3. Hospitals that fail to make the coverage assessment payments within 30 days of the due date shall incur a five percent penalty that shall be deposited in the Virginia Health Care Fund. Any unpaid coverage assessment or penalty will be considered a debt to the Commonwealth and DMAS is authorized to recover it as such.



E. DMAS shall submit a report, due September 1 of each year, to the Director, Department of Planning and Budget and Chairs of the House Appropriations and Senate Finance and Appropriations Committees, and the Virginia Hospital and Healthcare Association. The report shall include, for the most recently completed fiscal year, the revenue collected from the coverage assessment, expenditures for purposes authorized by this Item, and the year-end coverage assessment balance in the Health Care Coverage Assessment Fund. The report shall also include a complete and itemized listing of all administrative costs included in the coverage assessment.



F. All revenue from the coverage assessment excluding penalties, shall be deposited into the Health Care Coverage Assessment Fund. Proceeds from the coverage assessment, excluding penalties, shall not be used for any other purpose than to cover the non-federal share of the full cost of expanded Medicaid coverage. Notwithstanding any other provision of law, the net state share of any prior year recovery of Medicaid expansion costs that were paid with coverage assessment revenue shall be deposited into the Health Care Coverage Assessment Fund.

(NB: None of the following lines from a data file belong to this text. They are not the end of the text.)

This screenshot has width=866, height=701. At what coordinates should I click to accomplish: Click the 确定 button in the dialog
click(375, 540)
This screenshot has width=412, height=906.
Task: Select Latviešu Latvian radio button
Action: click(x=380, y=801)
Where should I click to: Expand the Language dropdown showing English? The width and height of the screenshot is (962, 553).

G. Any provision of this Item is contingent upon approval by the Centers for Medicare and Medicaid Services if necessary.



H. The Hospital Payment Policy Advisory Council shall meet to consider the implementation and provisions of the Provider Coverage and Payment Rate Assessments in order to consider and make recommendations to ensure the collection and use of such funds are appropriate and consistent with the intent of the General Assembly. Specifically, the Council shall consider the level of detail and format necessary to develop the report pursuant to paragraph E. The Council shall recommend a format and associated level of detail, to be included in the report to the Joint Subcommittee for Health and Human Resources Oversight. The Joint Subcommittee shall approve the final format and associated level of detail of the report to be submitted by the Department of Medical Assistance Services.